Your objective:
Scan the records below for the line with "You are a GUI" and the line with "[Facebook] (31, 2524)". Repeat those two lines and every line between them exactly, and nothing else.

(Dataset entries)
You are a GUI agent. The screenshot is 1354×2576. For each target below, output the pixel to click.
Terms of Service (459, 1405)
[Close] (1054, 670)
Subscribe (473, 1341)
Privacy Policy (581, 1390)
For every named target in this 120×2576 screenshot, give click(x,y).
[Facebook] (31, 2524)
---
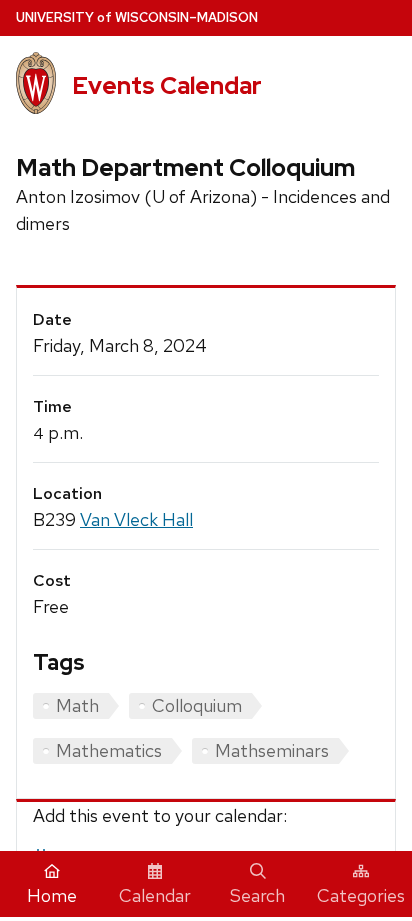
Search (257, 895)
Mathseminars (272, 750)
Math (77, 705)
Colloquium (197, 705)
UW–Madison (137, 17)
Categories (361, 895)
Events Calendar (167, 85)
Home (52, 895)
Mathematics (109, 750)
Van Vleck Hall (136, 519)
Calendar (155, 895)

Reply:
You are a GUI agent. The screenshot is 1354×2576. For each target below, output the pixel to click.
Terms of Service (459, 1405)
[Close] (1054, 670)
Subscribe (473, 1341)
Privacy Policy (581, 1390)
For every named target in this 120×2576 screenshot, give click(x,y).
[Facebook] (31, 2524)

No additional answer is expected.